Four Moral Battles Worth Fighting: Number 3 – Defending the Unborn

Four Moral Battles Worth Fighting: Number 3 – Defending the Unborn February 23, 2022

In this series I am addressing four prominent and urgent moral battles of our times. These are battles that churches cannot ignore as they pertain to fundamental human concerns– concerns about human freedom, love, dignity and justice. In the first post I discussed the growing sense of totalitarianism in what is now a very politicized scientific community. In the last post I argued that the church must take a stand against LGBTQ+ ideology and reaffirm the God-given design for human sexuality and sanctity of marriage. Here, I will talk about the continuous “legal” murder of the unborn, perhaps the greatest moral atrocity since the Holocaust.

Silence is Violence

In an incisive essay on the destruction of black lives, Alveda King and Evan Musgraves highlight the hypocrisy of those who claim to speak on behalf of black bodies, yet are noticeably silent on the targeted slaughter of unborn black bodies:

One cannot address the sin of racism in the United States without addressing the issue of abortion, specifically the ways in which abortion has affected the black community. Unfortunately, those who talk most about the presence of racism in American society often ignore the gruesome reality of abortion.

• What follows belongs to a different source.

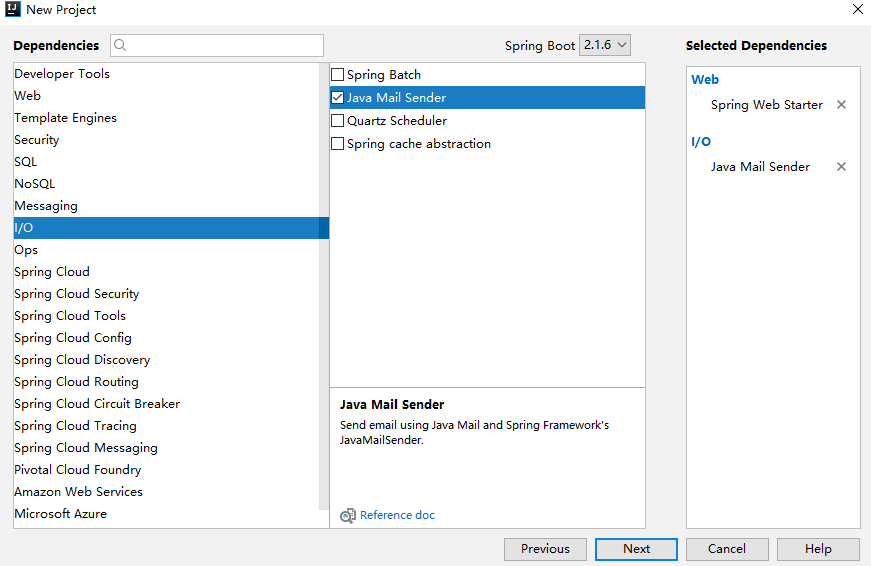
Task: Enable Spring cache abstraction checkbox
Action: pos(338,144)
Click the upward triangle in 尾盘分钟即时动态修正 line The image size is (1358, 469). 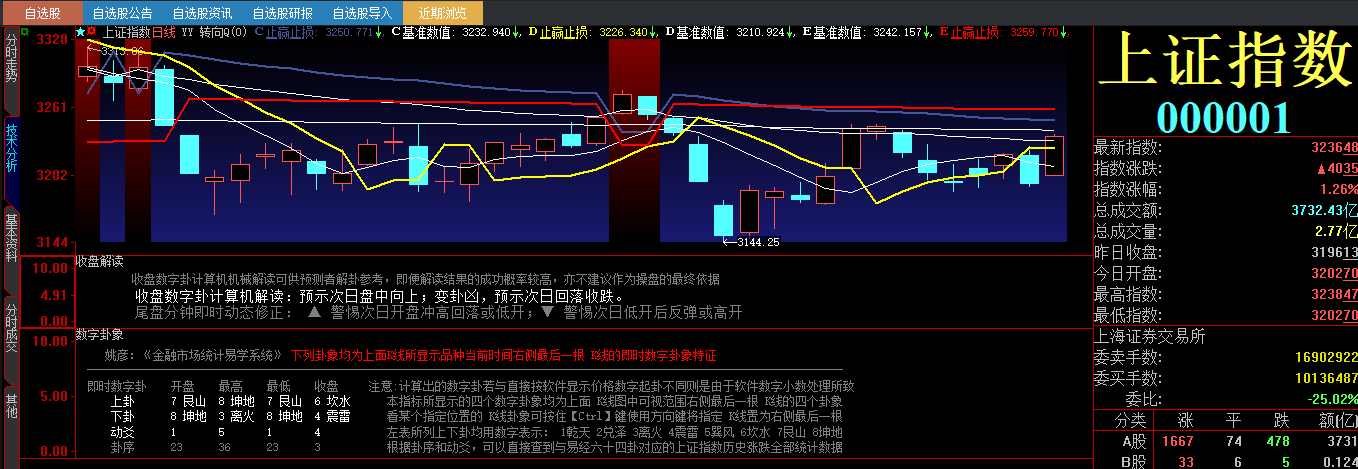coord(313,313)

King and Musgraves, “Little Black Lives Matter: The National Covenant and The Right to Be Born” in Race and Covenant, 161

Of course it is not just silence on abortion in black communities that is disconcerting. It is the allegiance of groups like Black Lives Matter to the cause of abortion that is egregious:

Movements such as Black Lives Matter or the Women’s March not only ignore abortion but actively promote “a women’s right to choose.”

King and Musgraves, 161

The authors go on to describe the harrowing account of Margaret Sanger’s vision for a pure society and the founding of Planned Parenthood (originally the American Birth Control League) as the means to instantiate that society. Sanger’s embrace of eugenics, around the time social Darwinism was taking hold in pre-war Germany, laid a roadmap for an American future that would have happily excluded black bodies from that future. Sanger’s way forward was not terribly unlike Hitler’s roadmap for a Jew-free Germany (albeit a bit more sanitized and indirect in its approach).

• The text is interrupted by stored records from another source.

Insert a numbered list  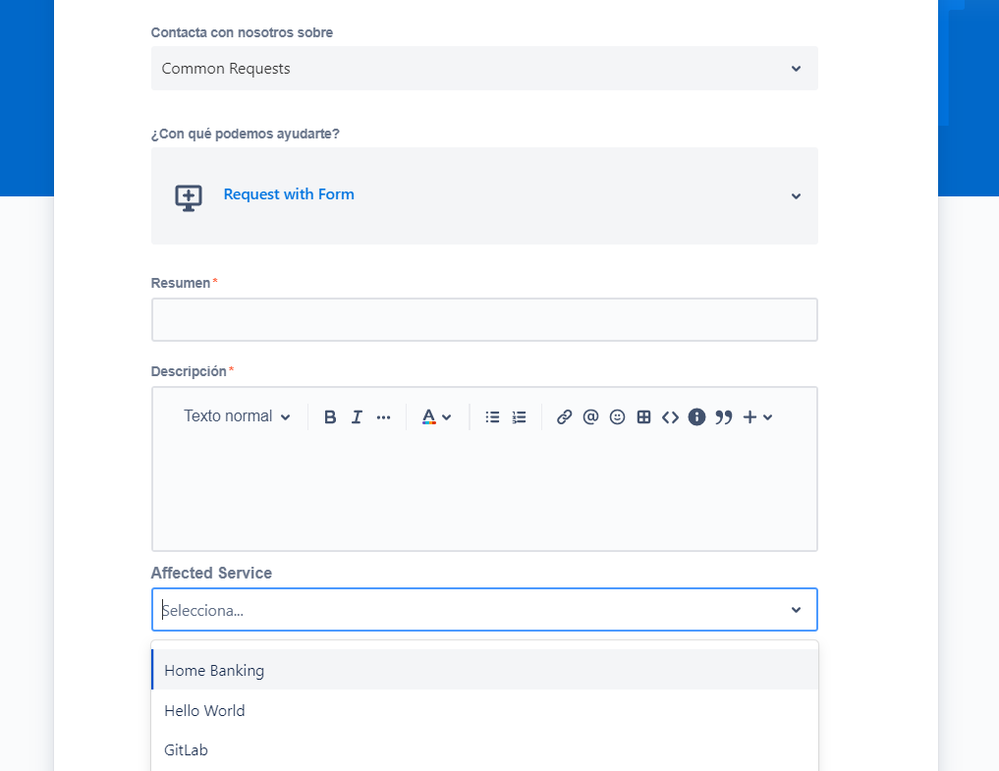click(519, 417)
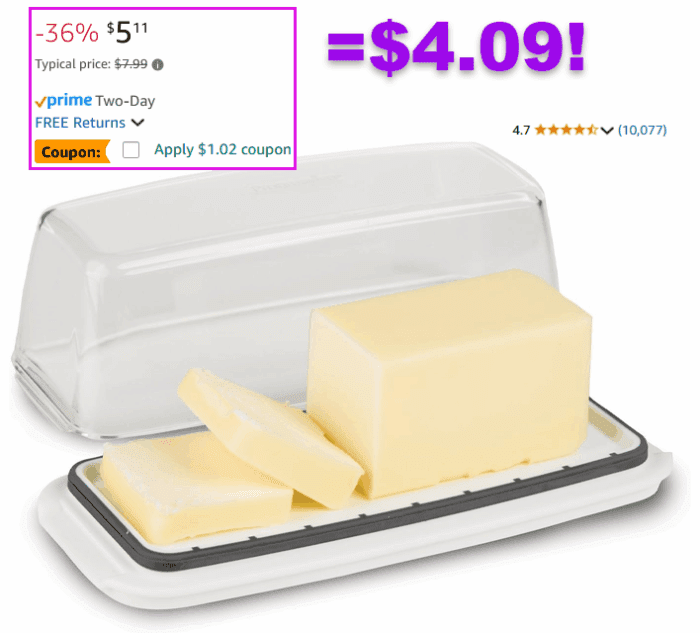Click the -36% discount label
The height and width of the screenshot is (633, 700).
tap(67, 33)
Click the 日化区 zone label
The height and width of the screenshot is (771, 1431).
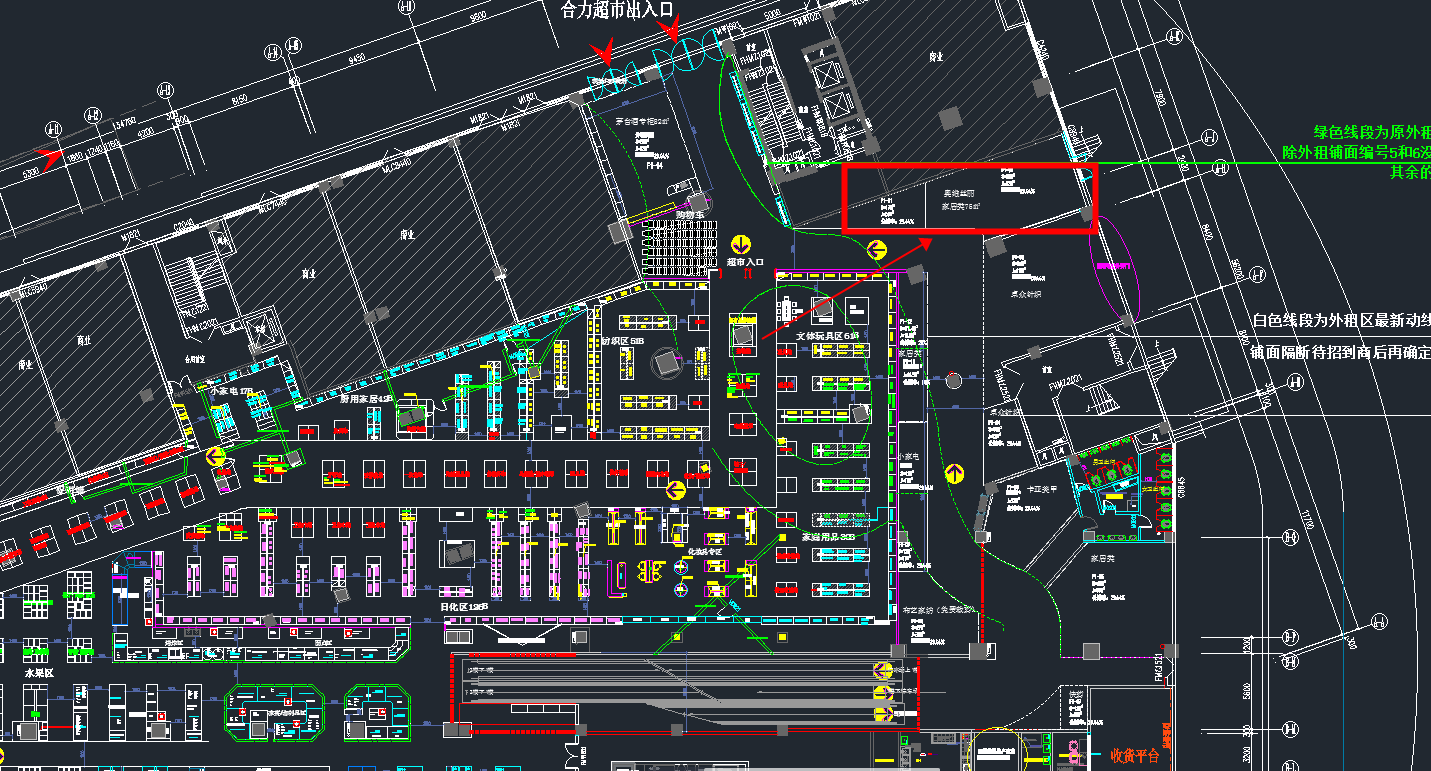tap(463, 606)
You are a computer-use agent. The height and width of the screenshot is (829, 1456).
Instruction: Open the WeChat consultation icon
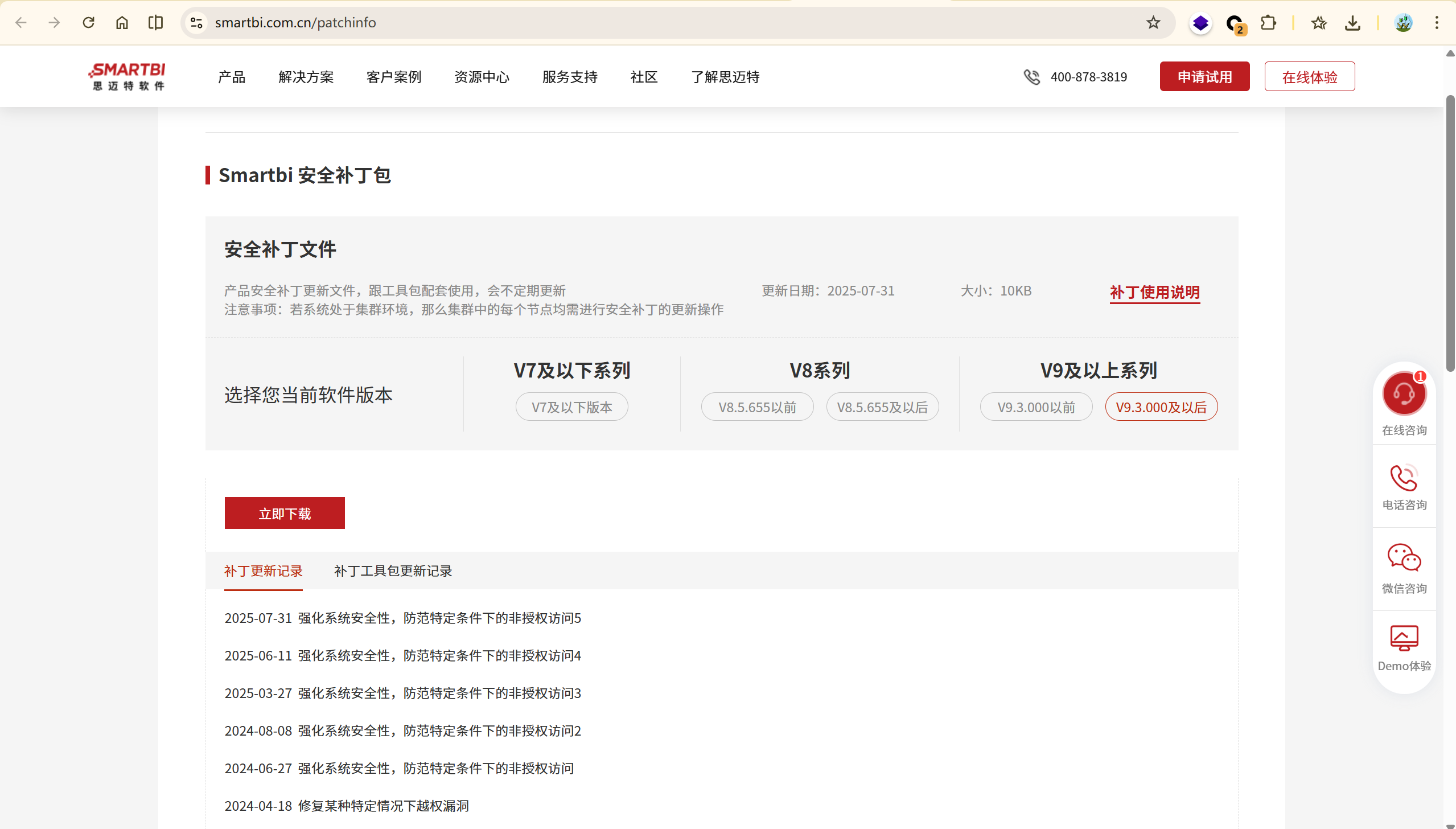click(x=1404, y=557)
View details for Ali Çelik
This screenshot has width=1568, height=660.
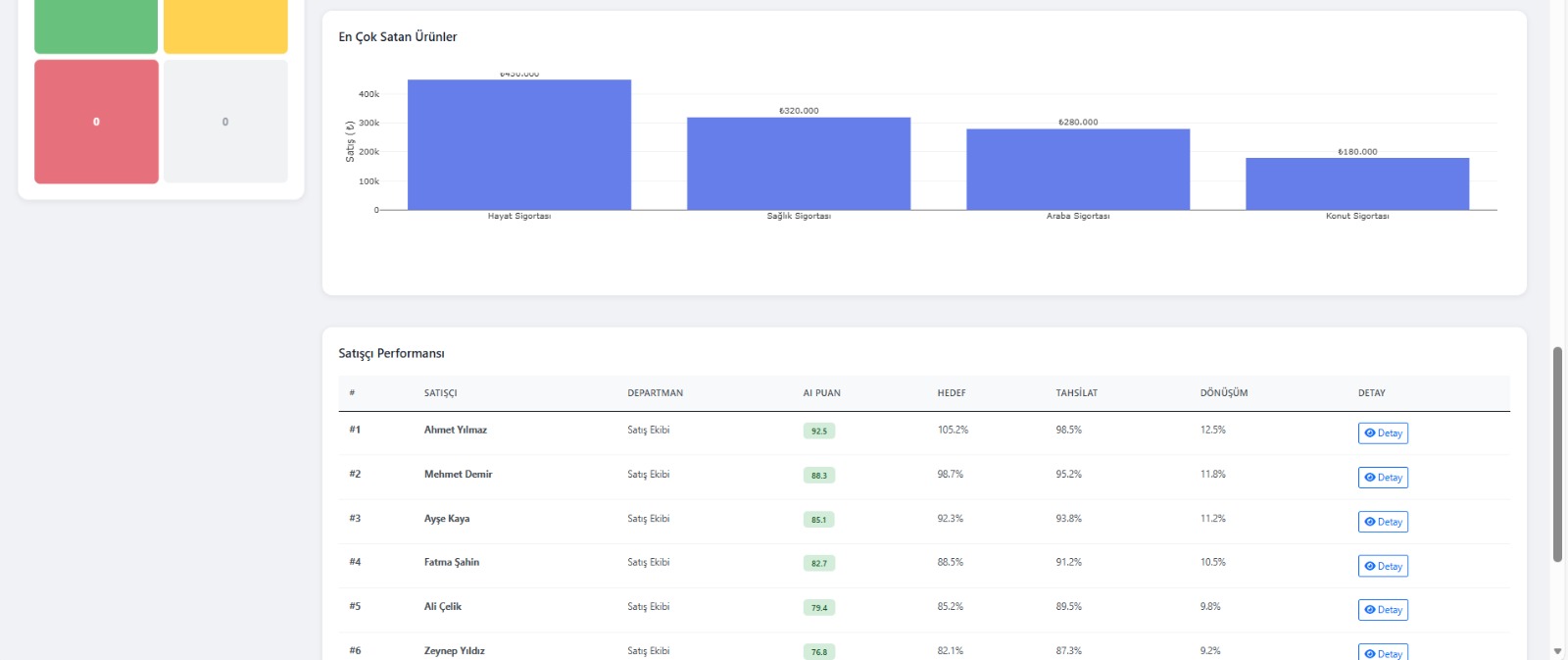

In ‘Birth Control and Racial Betterment,’ Sanger succinctly laid out her theory of the usefulness of birth control, including abortion, for eugenic purposes. Sanger began by arguing that both advocates for birth control and eugenicists ‘are seeking to assist the race toward the elimination of the unfit.’

King and Musgraves, 164

King and Musgraves further point out that although one might think that Sanger’s use of the term race in “Birth Control and Racial Betterment” means only the human race broadly, Sanger nevertheless did not hold to the equality of all races (165). And this was at a time when the idea of race as a biological feature was prevalent:

But this does not mean Sanger believed in the absolute equality of all races. In fact, there is evidence to suggest that Sanger targeted the African American community, specifically poor African Americans, for her birth control project. For example, in 1939, Sanger started the Negro Project, the aim of which was to promote her birth control ideology in poor black communities in the South.

King and Musgraves, 166

Even more nefarious was Sanger’s method for advancing the Negro Project, namely using the black church to promote her life-negating doctrine:

Part of her public relations strategy for promoting this project was to ‘hire three or four colored ministers, preferably with social-service backgrounds, and with engaging personalities. The most successful educational approach to the Negro is through a religious appeal. We don’t want word to go out that we want to exterminate the Negro population.’

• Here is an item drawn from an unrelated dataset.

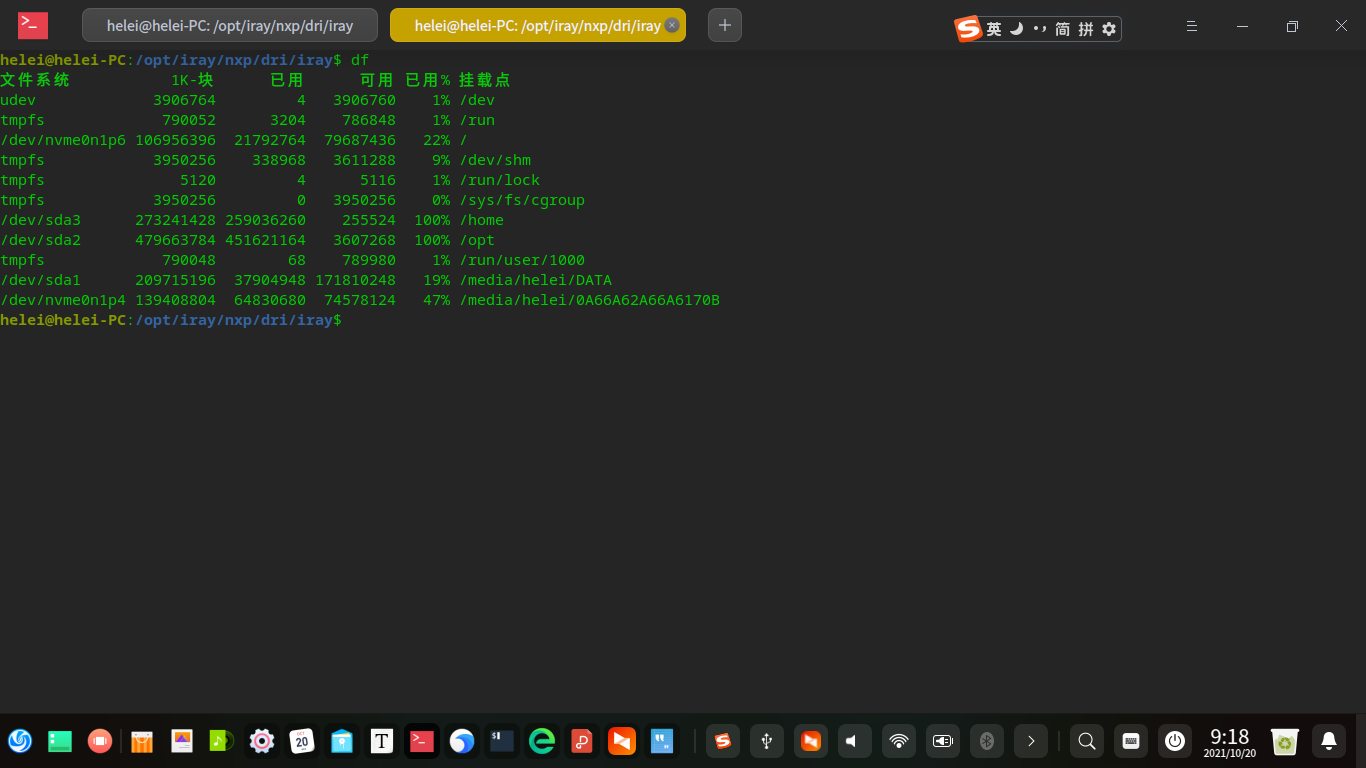This screenshot has height=768, width=1366.
Task: Open the terminal hamburger menu
Action: pos(1191,26)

King and Musgraves, 166 (in a 1939 letter from Sanger to Dr. C.J. Gamble)

Sanger even proposed her plan to KKK leaders at the time who, like her, saw blacks as “the great problem of the South.” But there is an abundance of evidence as to Sanger’s agenda and her actual racism (in the classical sense of the word). I need not rehearse it all here. Further, although it is bad enough that Sanger’s eugenic vision of a perfected future society, the vision that gave rise to the modern practice of abortion, was also a racist vision, it is not only abortion’s racist origins that matter. It is Sanger’s, and the resulting contemporary pro-abortion, view on life in general that is rotten to the core.

But the racist origins of abortion in America cannot be passed over in silence. Silence on abortion, especially abortion in black communities in America, is no different than the German Bürger who kept silent as cattle cars rumbled through their villages carrying off their Jewish neighbors. Churches must speak out on these issues if they are going to be committed to real justice. Those who fail to speak on behalf of the most defenseless in society, can hardly claim the moral high ground when they speak on behalf of those who at least have a fighting chance in that same society given their matured physical, intellectual and moral capacities for self-determination and self-improvement. There exists a hierarchy of needs in all human societies and the unborn are clearly the most needy of all.

Man In Authority Over Man

While Sanger and pro-abortionists may argue they are only trying to improve the quality of life, what becomes clear very quickly are two fundamental distortions of the human soul: first, is the presumption of authority over life and death itself.  In making man the ultimate arbiter of what counts as human life and who and who does not deserve to live based on malleable and relative understandings of what it means to live “qualitatively,” human beings literally put themselves in the place of God, the creator and sustainer of all life.

Sanger’s eugenics (as well as the eugenics of Hitler’s scientists) placed human society in the role of governing humanity at every level of existence. Displeased with humanity, Sanger sought to perfect it in her own way and guide it to her own preferred ends. It just so happens that for her those ends excluded the existence of black people. Perhaps today this white-washed dystopian future would be more difficult to promote than in Sanger’s day (at least openly). And certainly we can thank God that conditions as such have changed. However, that some type of intentional, programmatic exclusion from the human family is being advanced is evident now in places like Iceland. Human beings simply cannot stop in trying to dehumanize some part of the human population.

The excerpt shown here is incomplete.